Ci sono gesti che superano il perimetro della cronaca giudiziaria per colpire direttamente il cuore pulsante di una comunità: la sicurezza del lavoro, la libertà della professione e il rispetto del confronto civile. L’attentato incendiario che ha colpito lo studio legale dell’avvocato Gabriele Picano, noto professionista del foro locale e figura di spicco della politica provinciale, non è solo un “fatto di cronaca”, ma una ferita aperta nel tessuto democratico di Cassino.
Le prime notizie giunte nelle scorse ore parlano di un atto vile, un incendio appiccato deliberatamente ai locali dove l’avvocato Picano esercita quotidianamente la propria missione di tutela dei diritti. Mentre gli inquirenti lavorano senza sosta – con il fermo di una donna sospettata di essere l’autrice del gesto – resta il fumo acre di una violenza che ha cercato di farsi strada laddove dovrebbe regnare solo la legge.
Colpire uno studio legale significa colpire un presidio di civiltà. Lo sanno bene i colleghi, i cittadini e i rappresentanti delle istituzioni che, fin dai primi istanti, hanno trasformato lo sgomento in una compatta catena di solidarietà.
Tra le voci più decise, si è levata quella del Coordinamento cittadino di Fratelli d’Italia di Cassino, partito di cui Picano è un autorevole esponente. In una nota densa di significato, il coordinamento ha espresso “piena e convinta solidarietà”, definendo l’accaduto un episodio di estrema gravità.
“Chiunque pensi di condizionare con la paura l’attività professionale, civile o politica di un cittadino libero – si legge nel comunicato – deve sapere che troverà sempre una comunità unita nel respingere ogni forma di sopraffazione”. Un messaggio che va oltre l’appartenenza partitica: è un richiamo ai valori fondamentali della convivenza civile, un monito contro chiunque tenti di sostituire il dialogo con l’intimidazione.
Ma oltre i comunicati ufficiali, c’è l’uomo. Gabriele Picano non è solo un nome su una targa o un volto su un manifesto elettorale; è un professionista che ogni giorno apre la porta del suo studio per dare voce a chi cerca giustizia. Vedere il proprio luogo di lavoro, fatto di sacrifici, documenti e confidenze dei clienti, violato dal fuoco è un trauma che va oltre il danno materiale.

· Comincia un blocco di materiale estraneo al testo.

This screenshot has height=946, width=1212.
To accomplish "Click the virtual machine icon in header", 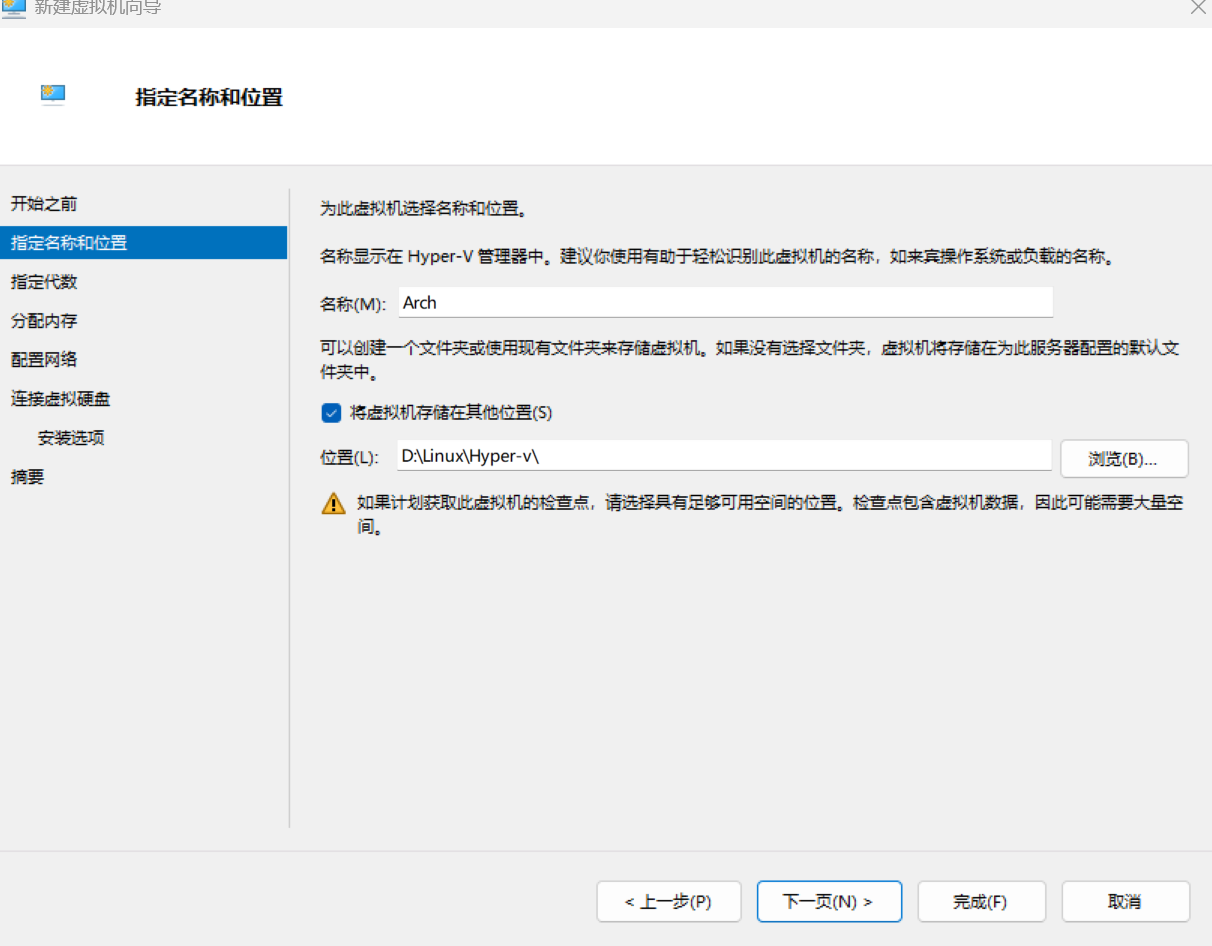I will (53, 95).
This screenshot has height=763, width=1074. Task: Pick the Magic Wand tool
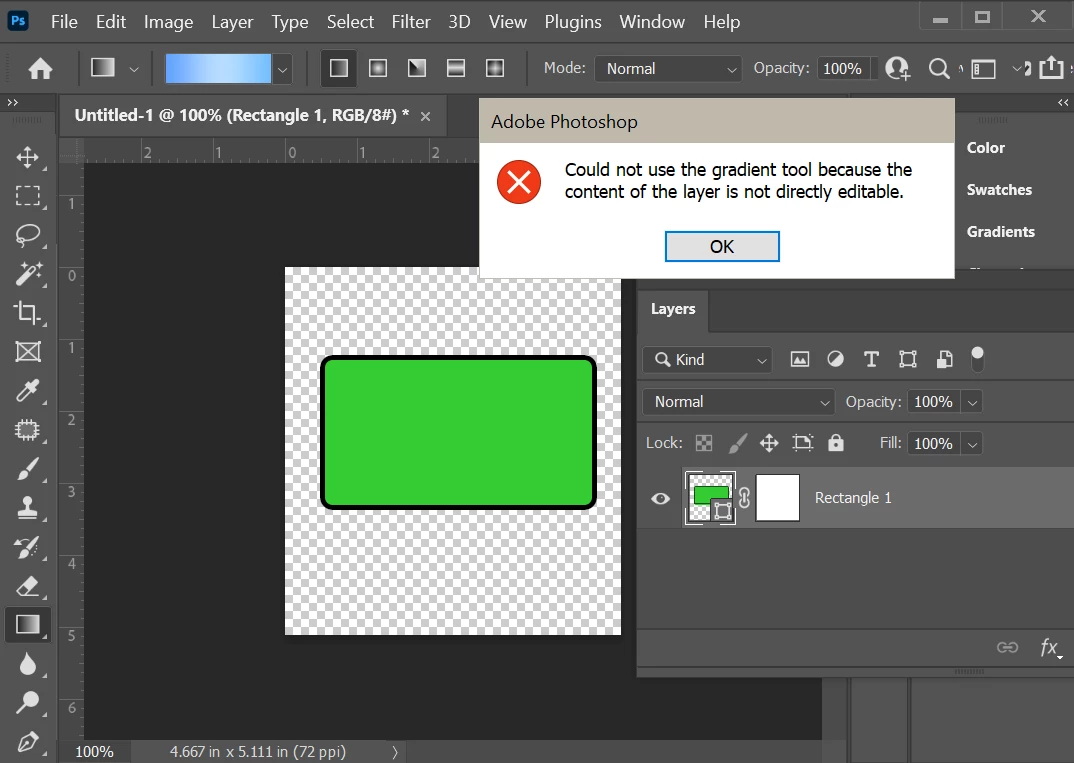point(27,274)
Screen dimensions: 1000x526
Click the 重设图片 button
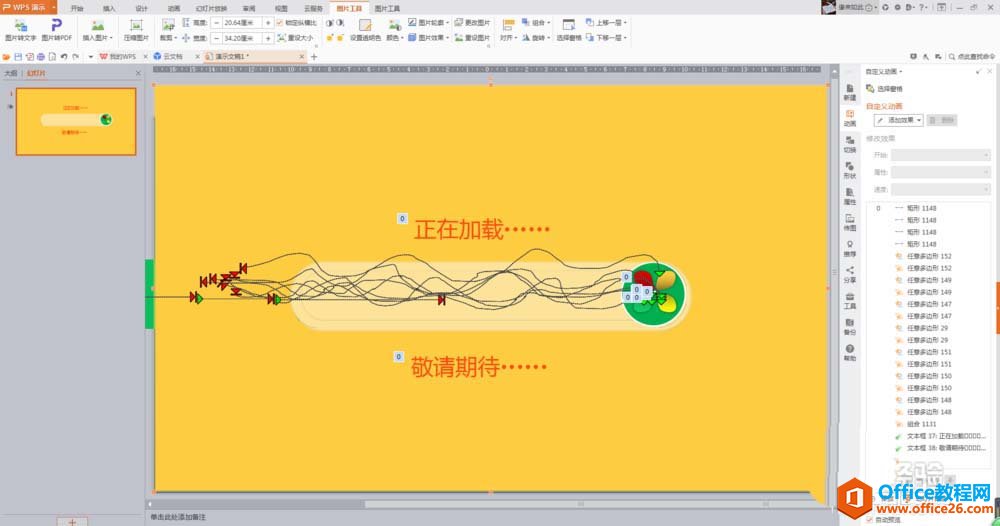point(472,37)
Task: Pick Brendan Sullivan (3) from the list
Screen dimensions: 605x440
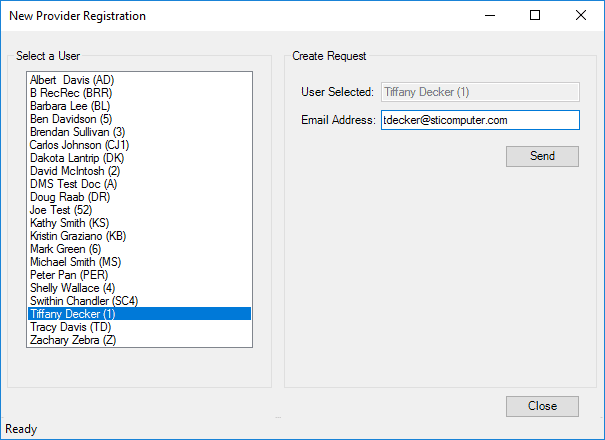Action: pos(139,132)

È qui che emerge la “umanità” di una città che non vuole restare indifferente. La vicinanza dei colleghi dell’Ordine degli Avvocati e della cittadinanza non è solo formale: è un abbraccio collettivo che serve a dire: “Non sei solo”. La determinazione con cui Picano ha già manifestato la volontà di proseguire nel suo impegno pubblico e professionale è la risposta più forte che si possa dare a chi usa il linguaggio dell’odio.
Mentre si attende che le Forze dell’Ordine facciano piena luce sulla dinamica e sulle motivazioni che hanno spinto al gesto, resta la certezza che Cassino possiede gli anticorpi necessari per reagire. La legalità non si lascia intimidire da una fiammata notturna, e la democrazia trova nuova forza proprio quando viene messa alla prova.
All’Avvocato Picano va il sostegno della redazione di NoPress24, nella convinzione che il coraggio della coerenza sia sempre più forte di qualsiasi atto di violenza.